I cannot tell you how scared I was during the 15 minute journey with the activist.

Then I realised that what I had just experienced, for only a few minutes, was what for Víctor Clark and so many others in Mexico had become the norm.

Point of sale

However for this human rights activist there are more important things than one´s personal situation.

"There are estimated to be about 200,000 drug addicts in Tijuana, the largest figure per capita in the country." he said.

And of those who have become addicts in the last few years, thousands are young people. Some of them end up dealing on the streets, drugs such as cocaine, methamphetamines or crack.

This increase in the number of young drug addicts has manifested itself in the rehabilitation centres.

José Ramón Arreola, of the Tijuana Drug Rehabilitation Centre (CIRAD), informed BBC Mundo: "I have seen an increase of 300% in the number of children sent by the courts or who come here voluntarily to take part in our rehabilitation programmes."

This ex heroin addict lives the intense reality of life within the "sociological turbulence" of the borders.

I was able to see for myself this intensity and passion he has for his work during the evening I spent with him visiting several CIRAD centres. Occasionally I could read the frustration on his face ... except when he was interacting with the youngsters during break time as they played basketball in the yard.


José Ramón told me that the little ones, some as young as eight or nine, had become an important part of the internal market for the cartels - not only as consumers but also as dealers.

"The narcos use children to sell drugs in the streets because they don´t attract as much attention."

At one of the CIRAD centres I met a young girl who had started taking drugs at 13 years old and not long after that, started selling them. Before being sent for rehabilitation, she used marijuana, cocaine, methamphetamines and other illegal drugs.

She asked me to refer to her using the pseudonym of Nancy, for fear of reprisals.

It was hard for me to understand how this young middle class girl had got into this situation. She explained to me in detail.

"I used to sell drugs on the streets, not to earn money but to be able to get hold of the drugs I needed as a user."

"I found myself in the middle of shoot outs between the dealer I worked for and rival groups trying take over his turf."

According to official figures, some 3,000 people have died so far this year in acts of violence allegedly related to drug trafficking like those witnessed by Nancy. Of those deaths, more than 300 occurred in Tijuana.

The Press under threat

The Mexican journalists who cover drug trafficking are also familiar with fear.

The NGO, "Journalists without Frontiers", which defends the right of journalists to report freely, has put Mexico as the most dangerous place in the world for journalists, after Iraq.

During my visit to Tijuana I got to know several local reporters who closely cover these matters.

One of them, Odilón García, told me he had received a number of death threats during his twenty years in the profession. Some of them, he said, coming from official circles.

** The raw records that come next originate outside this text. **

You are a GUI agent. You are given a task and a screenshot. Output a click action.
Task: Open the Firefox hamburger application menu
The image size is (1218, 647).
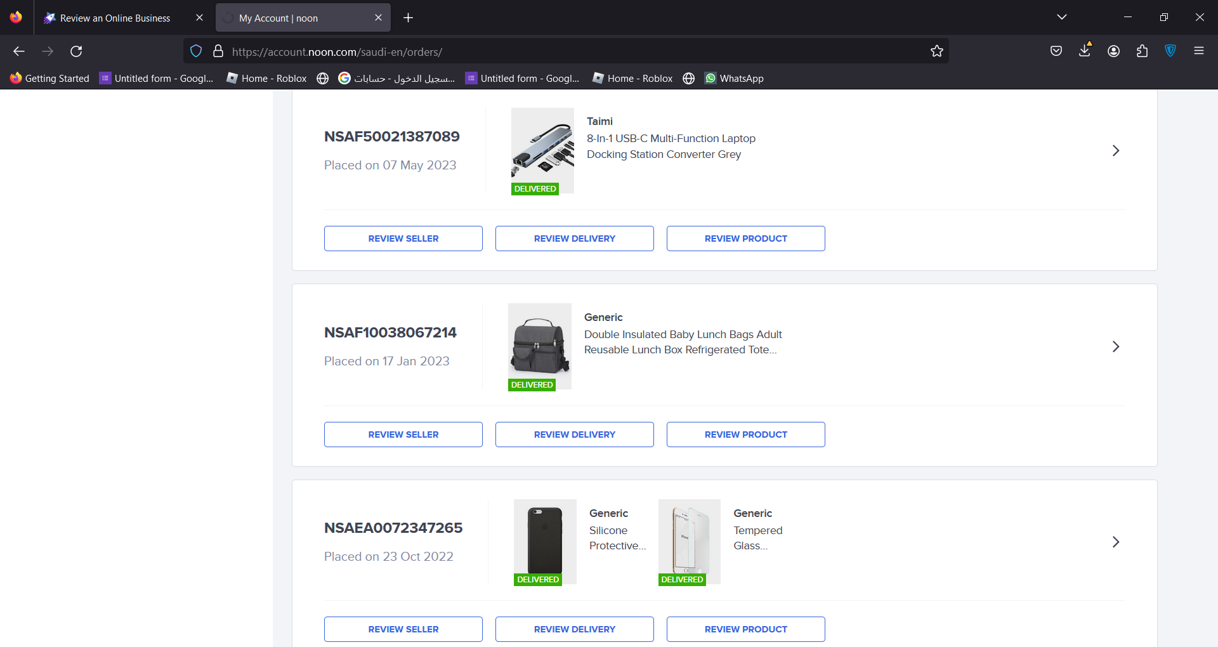[x=1198, y=51]
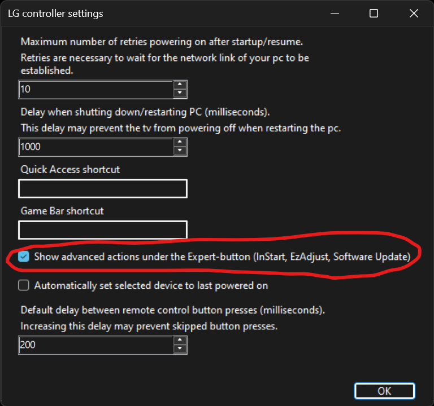Minimize the settings dialog window
The width and height of the screenshot is (434, 406).
pyautogui.click(x=335, y=14)
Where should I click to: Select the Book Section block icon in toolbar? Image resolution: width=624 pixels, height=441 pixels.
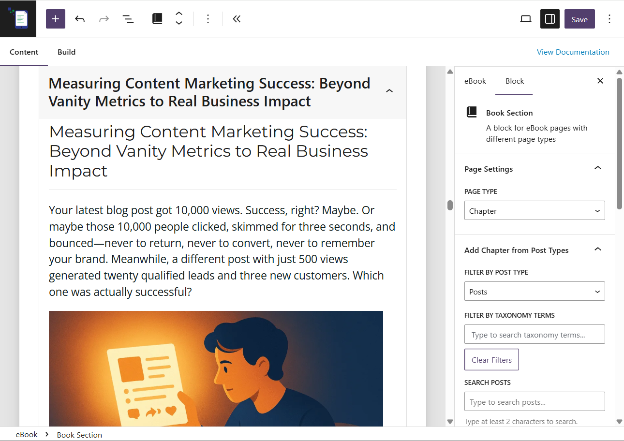[157, 19]
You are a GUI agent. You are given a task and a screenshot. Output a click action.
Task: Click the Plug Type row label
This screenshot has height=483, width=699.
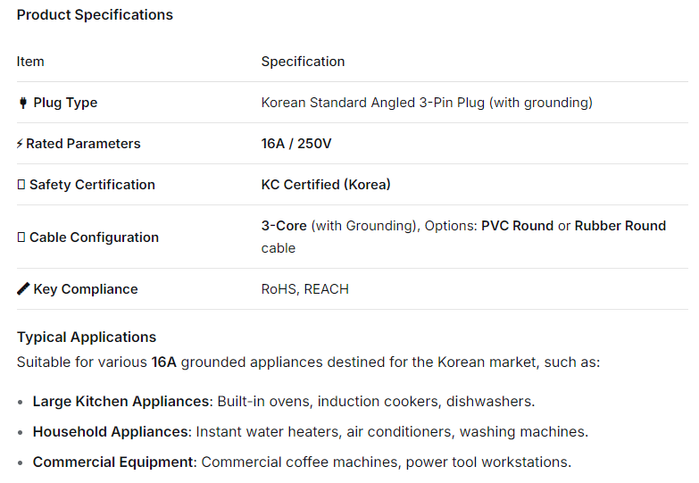point(65,103)
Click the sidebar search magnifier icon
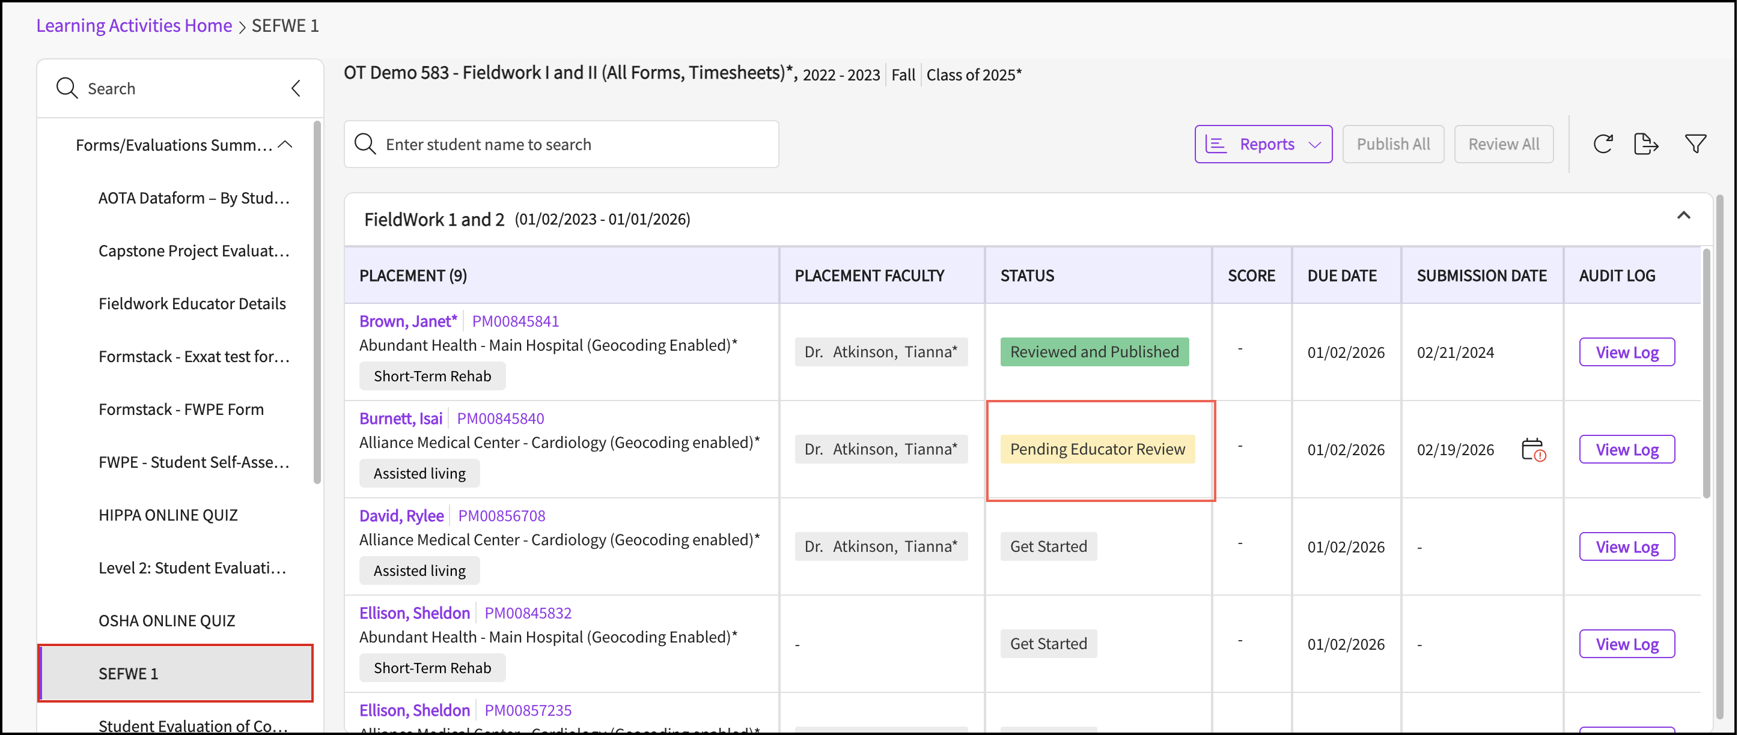The width and height of the screenshot is (1738, 735). pyautogui.click(x=67, y=88)
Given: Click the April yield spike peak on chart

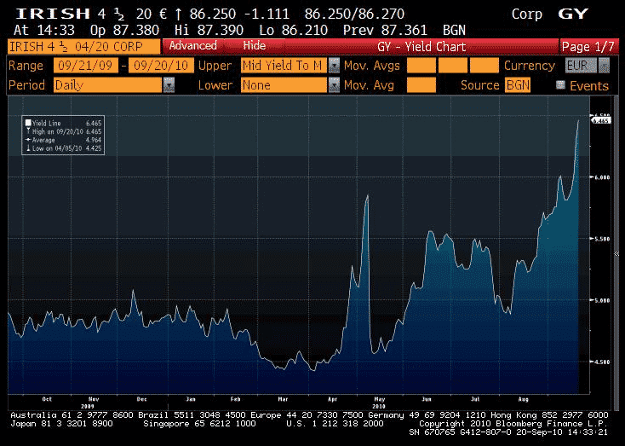Looking at the screenshot, I should [366, 196].

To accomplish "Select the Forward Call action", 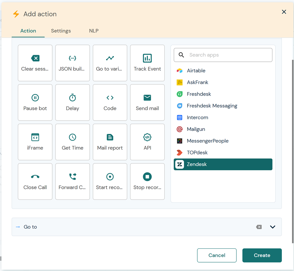I will tap(73, 181).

García, who works for the Televisa network, says he is disgusted by the lack of respect the traffickers show for human life, and he feels particular bad about the impact this culture is having on children.

"What kind of young people can we expect to raise when they are growing up in such a climate of violence?" he asks, before sharing with me a particularly harrowing story about an encounter he had recently with a boy.

The youngster was keen to meet Odilón because he had seen him on the television a few days previously. But apparently what mostly interested him was the theme of the report: the horrifying decapitation of four people. The boy talked about it as if it were something entertaining.

For Odilón García, the reaction was an indication of the worrying loss of innocence, of that young boy and a whole generation.

Asked about the deployment of troops to combat drug trafficking, the journalist believes "it is a necessary measure, but it should only be a temporary, not a permanent one."

"The real solution will require a radical change in the way we live and how we see things in Mexico."

And he concluded: "We will need a greater understanding of our reality. Now that will be an important battle."